=== Begin Enclosure ===
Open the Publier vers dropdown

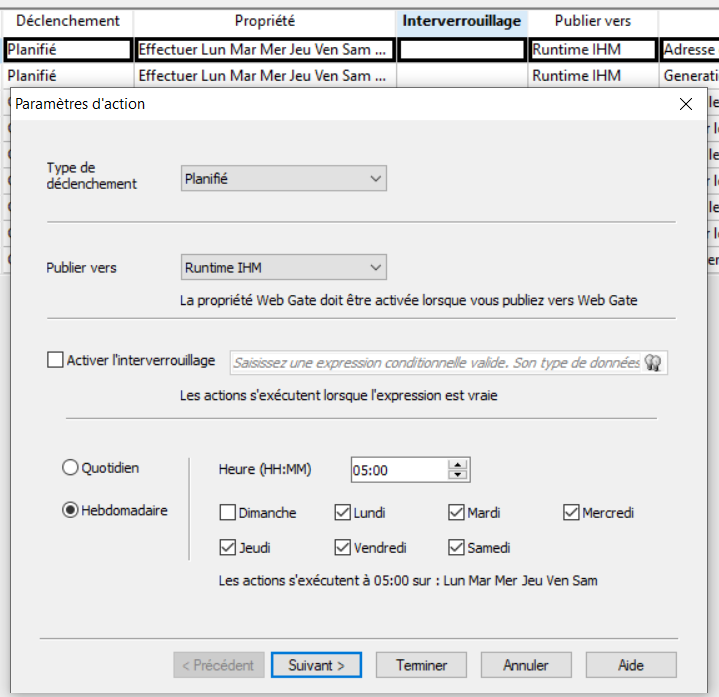pos(284,267)
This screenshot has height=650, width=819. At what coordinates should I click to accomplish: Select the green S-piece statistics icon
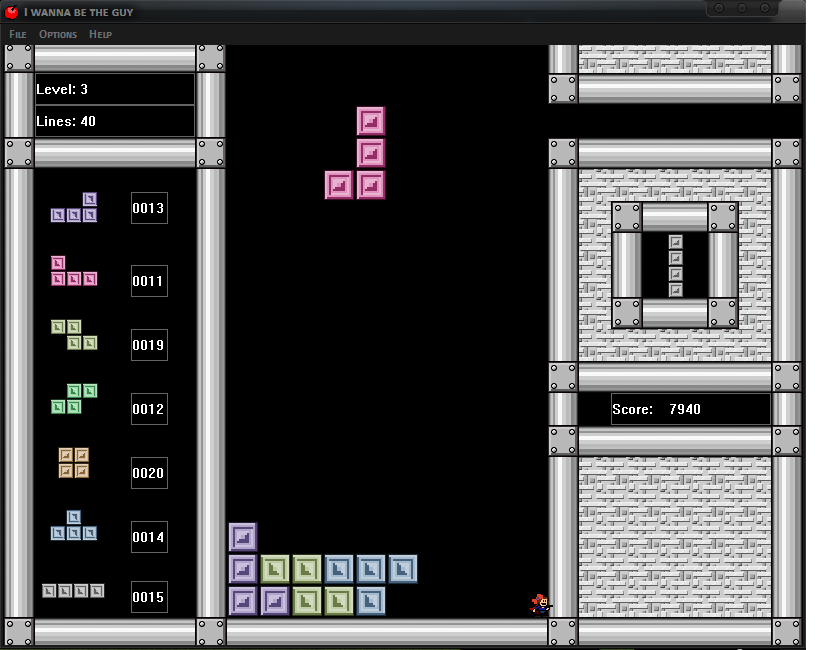tap(74, 399)
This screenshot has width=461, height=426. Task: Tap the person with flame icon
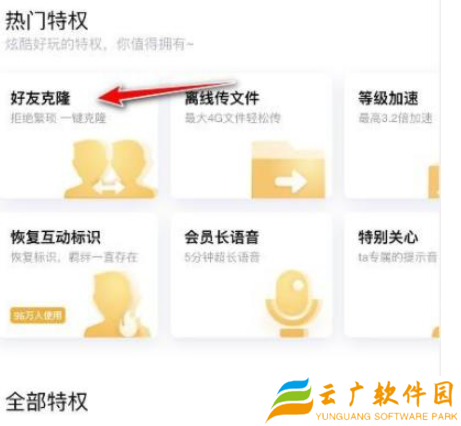[x=117, y=305]
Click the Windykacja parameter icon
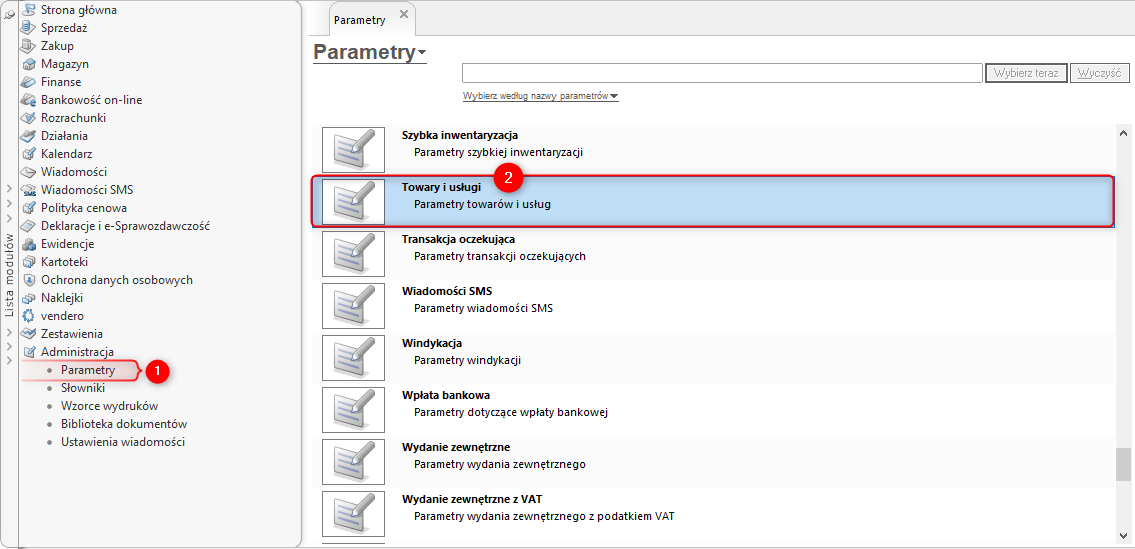Image resolution: width=1135 pixels, height=549 pixels. tap(353, 357)
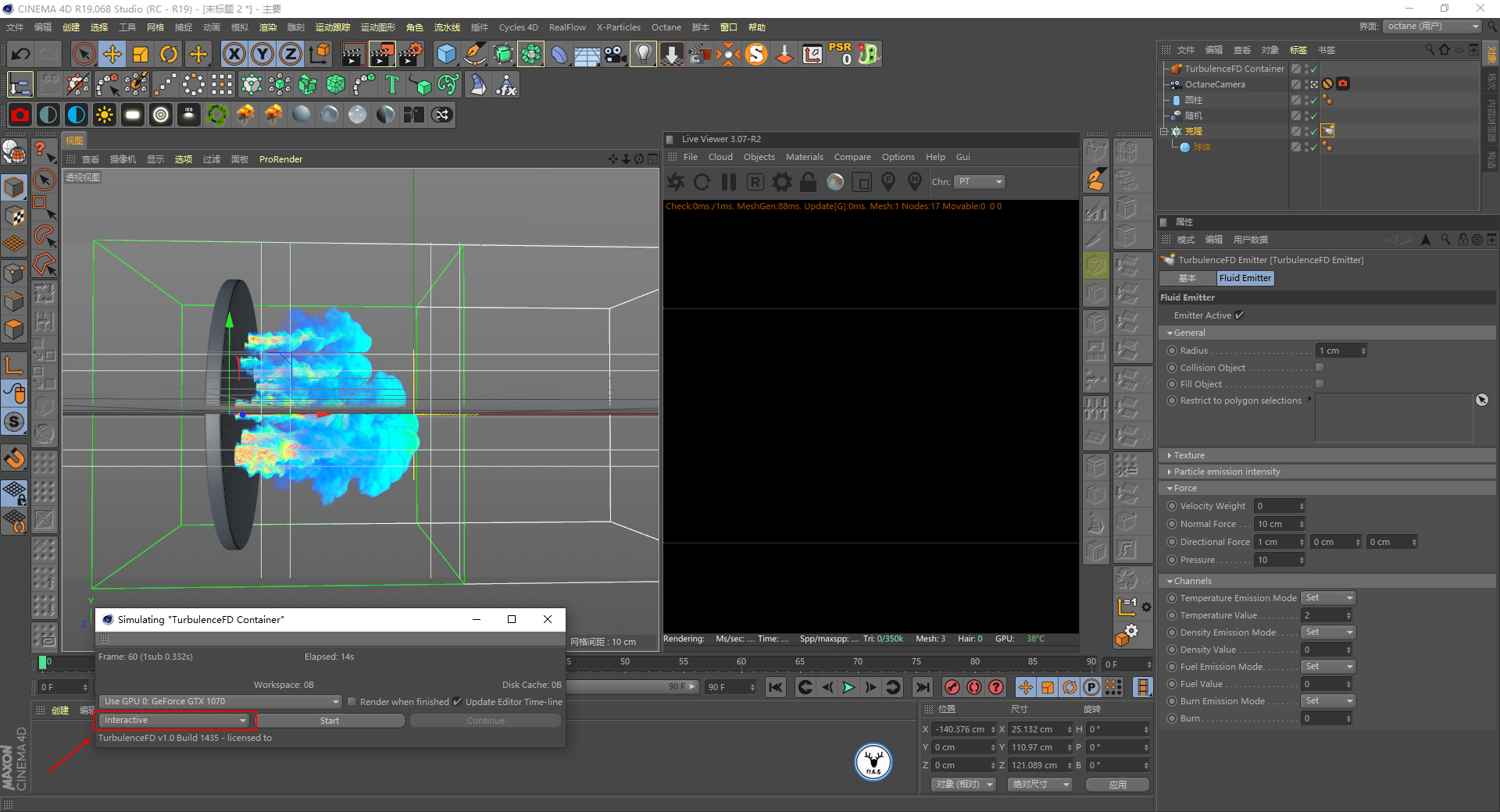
=== End Enclosure ===
Task prompt
In the copy, include all records verbatim but no images.

Output for this task
Open the Publier vers dropdown

pos(284,267)
This screenshot has height=650, width=819. At what coordinates should I click to accomplish: Select the green S-piece statistics icon
tap(74, 399)
This screenshot has width=461, height=426. Task: Tap the person with flame icon
[x=117, y=305]
Click the Windykacja parameter icon
Image resolution: width=1135 pixels, height=549 pixels. tap(353, 357)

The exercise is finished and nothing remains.